Stored data entries:
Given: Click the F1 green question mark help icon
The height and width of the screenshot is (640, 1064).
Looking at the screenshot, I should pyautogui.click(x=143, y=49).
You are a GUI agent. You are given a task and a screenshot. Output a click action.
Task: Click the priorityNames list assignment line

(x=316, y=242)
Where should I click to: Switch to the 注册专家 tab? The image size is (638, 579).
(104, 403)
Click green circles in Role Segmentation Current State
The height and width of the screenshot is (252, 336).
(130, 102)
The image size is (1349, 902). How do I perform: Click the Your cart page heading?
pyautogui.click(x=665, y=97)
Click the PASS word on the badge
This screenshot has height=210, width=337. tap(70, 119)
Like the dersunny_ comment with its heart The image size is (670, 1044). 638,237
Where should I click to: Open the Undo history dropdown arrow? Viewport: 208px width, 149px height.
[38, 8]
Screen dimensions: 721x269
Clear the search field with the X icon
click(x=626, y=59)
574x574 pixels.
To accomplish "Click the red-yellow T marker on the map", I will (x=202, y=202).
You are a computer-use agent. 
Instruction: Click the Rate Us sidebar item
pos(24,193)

◆ **What the task asks**: From the records above, pull every line that has the string "agent" and copy it.

◆ **Solution to this exercise**:
You are a GUI agent. You are given a task and a screenshot. Output a click action.
You are a computer-use agent. 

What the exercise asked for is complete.